▶ [AIM] Can you copy the listing below word for word, starting at the line that contains "You are a computer-use" and continuing through the end of the listing, while omitting the pictures?
** start RECORDS **
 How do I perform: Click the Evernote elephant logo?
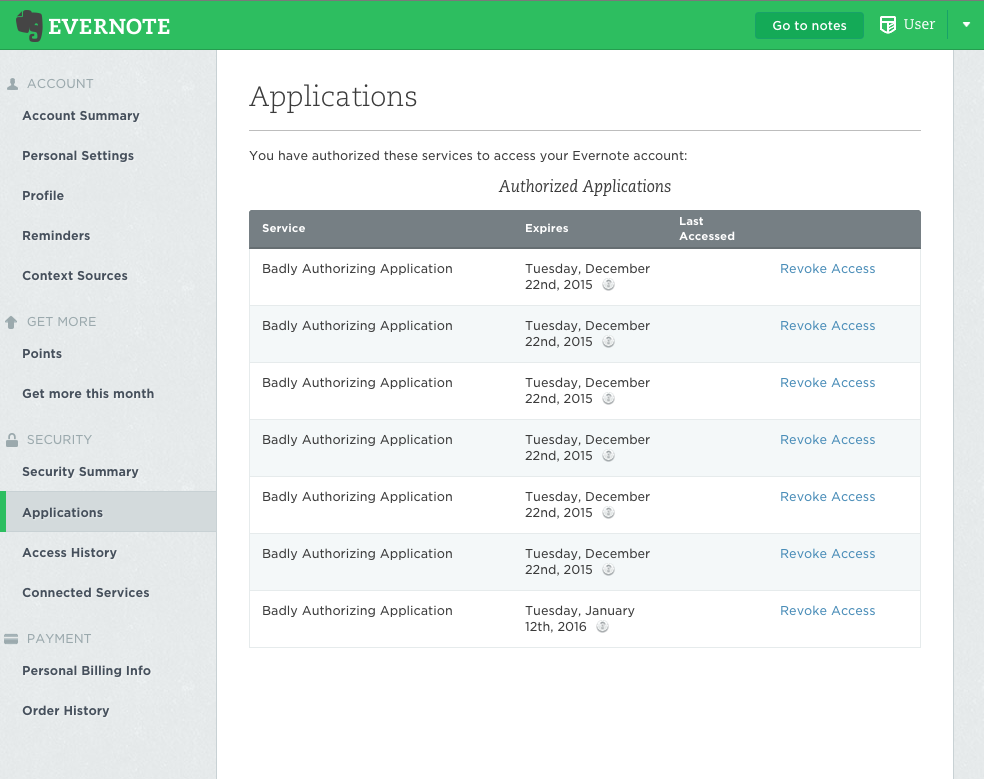click(29, 26)
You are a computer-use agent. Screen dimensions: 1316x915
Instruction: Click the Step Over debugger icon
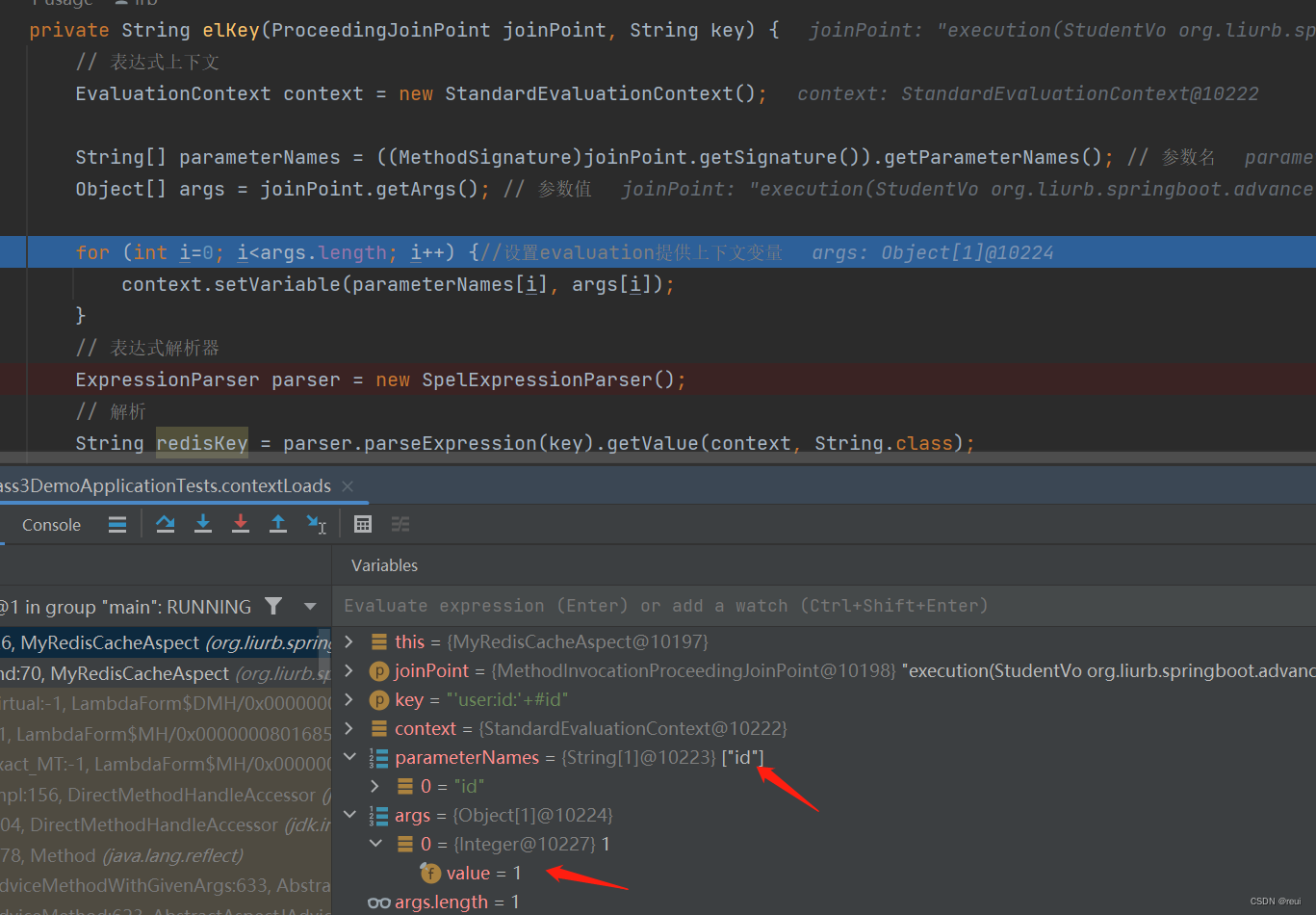click(165, 524)

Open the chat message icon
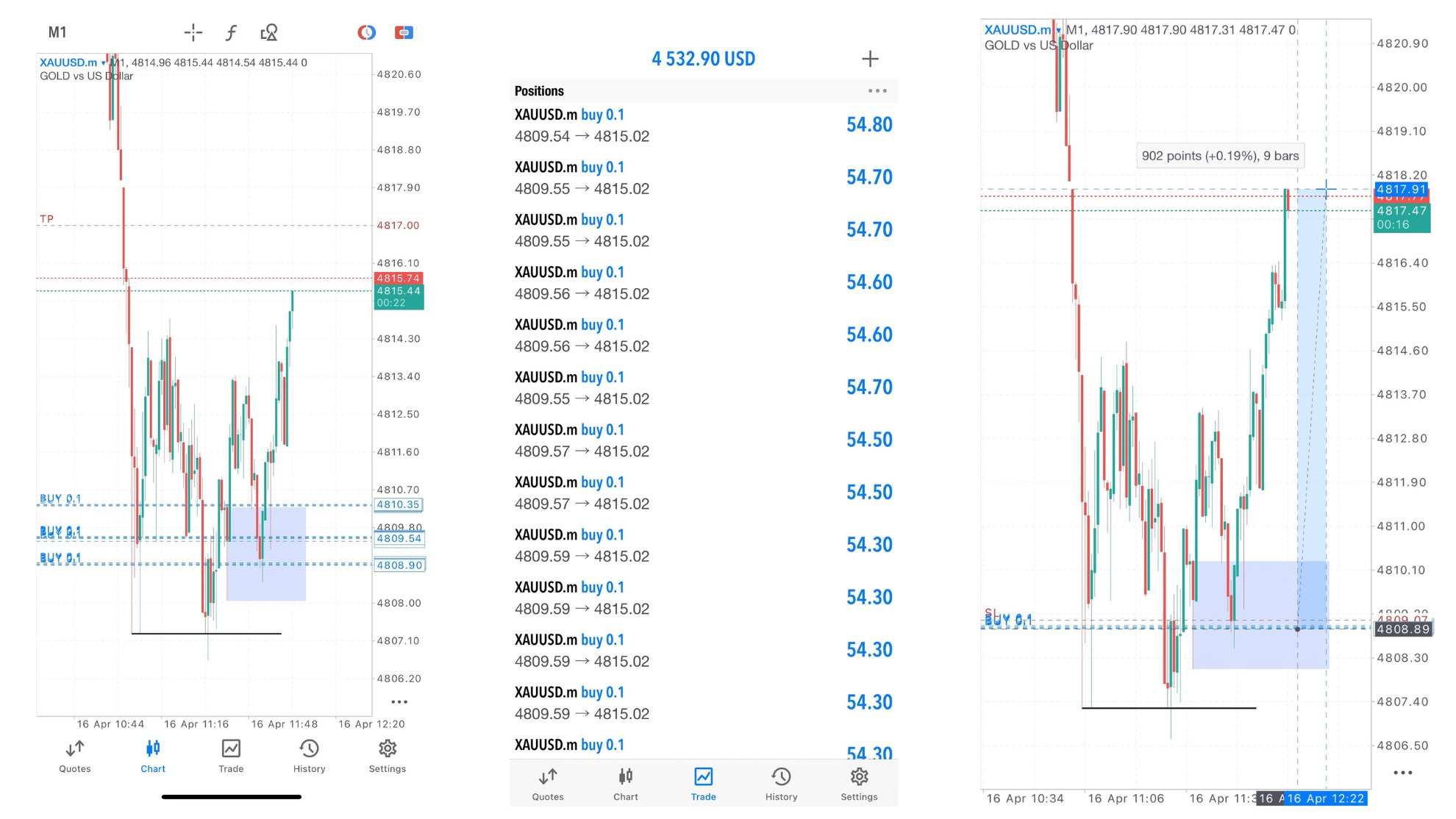click(x=404, y=32)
** end RECORDS **
▶ [FULL SOLUTION]
You are a computer-use agent. Screen dimensions: 1316x915
Instruction: Click the Step Over debugger icon
click(165, 524)

Open the chat message icon
click(x=404, y=32)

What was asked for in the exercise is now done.